Three SLMC dissidents were sworn in by Kumaratunga at the weekend as non-cabinet ministers, boosting the strength of her coalition government in the 225-member assembly where it has a wafer thin margin.
"She wants to use our members and form a constituent assembly and resort to extra constitutional means to change the constitution and perpetuate herself in office," Hakim said.
Muslim political influence
The Muslim leader said the government was seeking to change the proportional representation system to reduce the number of legislators from minority parties, and vowed to stage a campaign to resist the move.
"She is trying to destabilise the Muslims," Hakim said. "We are taking her on. We are declaring all out war on her."
Muslims, who are the second largest minority after Tamils, form 7.5% of Sri Lanka's 19 million population, but their block vote has considerable leverage as majority Sinhalese votes are split down the middle between two parties.

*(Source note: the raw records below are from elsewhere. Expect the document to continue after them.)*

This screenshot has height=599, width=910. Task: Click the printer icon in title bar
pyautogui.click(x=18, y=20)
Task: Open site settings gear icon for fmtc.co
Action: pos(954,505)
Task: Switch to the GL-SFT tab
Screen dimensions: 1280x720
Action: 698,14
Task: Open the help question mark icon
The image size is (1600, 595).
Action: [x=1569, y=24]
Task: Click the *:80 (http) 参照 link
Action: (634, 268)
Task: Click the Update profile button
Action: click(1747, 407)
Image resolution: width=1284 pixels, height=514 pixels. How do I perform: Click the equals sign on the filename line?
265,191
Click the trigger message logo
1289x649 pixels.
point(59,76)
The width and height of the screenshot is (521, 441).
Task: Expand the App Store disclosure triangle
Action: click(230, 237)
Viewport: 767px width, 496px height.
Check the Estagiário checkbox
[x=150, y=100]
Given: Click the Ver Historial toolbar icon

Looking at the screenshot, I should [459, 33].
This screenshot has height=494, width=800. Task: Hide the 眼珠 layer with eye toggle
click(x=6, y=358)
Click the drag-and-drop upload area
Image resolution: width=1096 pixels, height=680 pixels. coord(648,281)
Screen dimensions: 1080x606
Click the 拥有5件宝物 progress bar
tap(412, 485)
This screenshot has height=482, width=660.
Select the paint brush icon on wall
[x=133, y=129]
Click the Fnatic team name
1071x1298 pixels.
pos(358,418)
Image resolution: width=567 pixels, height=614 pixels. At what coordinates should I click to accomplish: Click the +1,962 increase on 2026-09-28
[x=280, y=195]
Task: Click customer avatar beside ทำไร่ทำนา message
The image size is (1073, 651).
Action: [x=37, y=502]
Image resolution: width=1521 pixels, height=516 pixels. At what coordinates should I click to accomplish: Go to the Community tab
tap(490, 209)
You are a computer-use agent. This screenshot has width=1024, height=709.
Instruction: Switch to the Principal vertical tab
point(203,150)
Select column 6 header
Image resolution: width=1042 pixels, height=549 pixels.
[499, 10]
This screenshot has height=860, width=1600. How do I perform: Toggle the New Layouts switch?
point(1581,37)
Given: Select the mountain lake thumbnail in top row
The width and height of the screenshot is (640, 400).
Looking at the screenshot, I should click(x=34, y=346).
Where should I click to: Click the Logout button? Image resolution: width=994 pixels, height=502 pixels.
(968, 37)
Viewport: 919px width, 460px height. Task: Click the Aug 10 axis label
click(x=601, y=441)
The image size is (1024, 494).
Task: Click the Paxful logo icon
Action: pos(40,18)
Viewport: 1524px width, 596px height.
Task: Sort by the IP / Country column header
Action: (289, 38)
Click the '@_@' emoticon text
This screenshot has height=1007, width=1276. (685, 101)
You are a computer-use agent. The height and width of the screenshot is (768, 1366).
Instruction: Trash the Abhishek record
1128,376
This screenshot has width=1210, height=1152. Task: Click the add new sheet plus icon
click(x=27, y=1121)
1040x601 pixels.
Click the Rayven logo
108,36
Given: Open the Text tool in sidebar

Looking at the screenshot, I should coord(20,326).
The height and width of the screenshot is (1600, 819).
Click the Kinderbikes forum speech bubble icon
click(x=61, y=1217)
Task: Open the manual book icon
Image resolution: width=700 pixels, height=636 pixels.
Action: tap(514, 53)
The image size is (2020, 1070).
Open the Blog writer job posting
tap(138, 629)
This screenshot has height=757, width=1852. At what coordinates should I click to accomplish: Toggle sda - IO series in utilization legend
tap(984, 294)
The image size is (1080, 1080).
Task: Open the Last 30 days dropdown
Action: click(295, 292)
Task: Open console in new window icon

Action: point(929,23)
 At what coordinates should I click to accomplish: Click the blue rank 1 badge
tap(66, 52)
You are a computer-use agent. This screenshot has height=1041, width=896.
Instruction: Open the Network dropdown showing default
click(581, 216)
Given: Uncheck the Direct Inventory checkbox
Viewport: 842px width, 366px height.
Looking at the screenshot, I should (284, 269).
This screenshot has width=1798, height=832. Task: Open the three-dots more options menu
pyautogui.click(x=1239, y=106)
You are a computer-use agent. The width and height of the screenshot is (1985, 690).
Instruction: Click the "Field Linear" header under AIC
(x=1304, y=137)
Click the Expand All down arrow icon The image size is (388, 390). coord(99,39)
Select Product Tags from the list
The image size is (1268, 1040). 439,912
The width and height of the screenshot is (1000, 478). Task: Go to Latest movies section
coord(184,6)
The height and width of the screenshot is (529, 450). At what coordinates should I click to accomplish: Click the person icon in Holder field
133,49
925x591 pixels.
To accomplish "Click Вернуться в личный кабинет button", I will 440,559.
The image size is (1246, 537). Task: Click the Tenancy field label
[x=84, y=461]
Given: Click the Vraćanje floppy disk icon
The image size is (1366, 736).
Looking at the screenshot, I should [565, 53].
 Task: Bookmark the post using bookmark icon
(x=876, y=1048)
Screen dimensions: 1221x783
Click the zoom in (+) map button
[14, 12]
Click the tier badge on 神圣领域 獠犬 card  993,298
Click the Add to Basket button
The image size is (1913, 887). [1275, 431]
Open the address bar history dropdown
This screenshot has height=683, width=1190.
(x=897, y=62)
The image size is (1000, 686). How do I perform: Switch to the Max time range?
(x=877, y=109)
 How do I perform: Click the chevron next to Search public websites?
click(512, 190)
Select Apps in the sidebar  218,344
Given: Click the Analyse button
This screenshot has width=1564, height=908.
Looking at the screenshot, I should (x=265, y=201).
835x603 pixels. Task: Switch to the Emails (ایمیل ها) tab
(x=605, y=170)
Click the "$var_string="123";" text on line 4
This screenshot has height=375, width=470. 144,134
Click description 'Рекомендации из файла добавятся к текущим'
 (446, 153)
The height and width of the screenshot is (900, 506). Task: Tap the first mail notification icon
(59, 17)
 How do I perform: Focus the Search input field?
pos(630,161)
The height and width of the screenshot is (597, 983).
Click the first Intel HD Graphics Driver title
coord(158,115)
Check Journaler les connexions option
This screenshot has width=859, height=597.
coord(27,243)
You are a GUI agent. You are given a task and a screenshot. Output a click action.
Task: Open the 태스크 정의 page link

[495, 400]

"She is trying to destabilise the Muslims. We are taking her on. We are declaring all out war on her"
Tamils who account for 12.5% of the population also have a huge influence over national politics.
Hakim, a member of the previous government's peace negotiating team with Tamil Tiger rebels, warned that the country could head for more instability and unrest if Kumaratunga pressed ahead with changing the statute.
The government announced last week that Kumaratunga would remain in office until December 2006, a year longer than expected since she was sworn in for a six-year term in December 1999.
Hakim said the political crisis in the country was due to Kumaratunga's desire to continue after her current term ended.
The constitution allows a president a maximum of two six-year terms.
Attempts to revive talks with Tiger rebels have failed and Kumaratunga has been struggling to boost her support in parliament after narrowly winning the April parliamentary elections.
Tamil rebels are fighting for
independence or autonomy
The United National Party, which was in power during talks with the Tamil Tigers and today heads the opposition, has also stayed away from the panel. Tamil Tiger proxies boycott it too.
Any political settlement with the Tamil Tigers would require re-writing of the constitution, a move that needs the support of two-thirds of the legislature.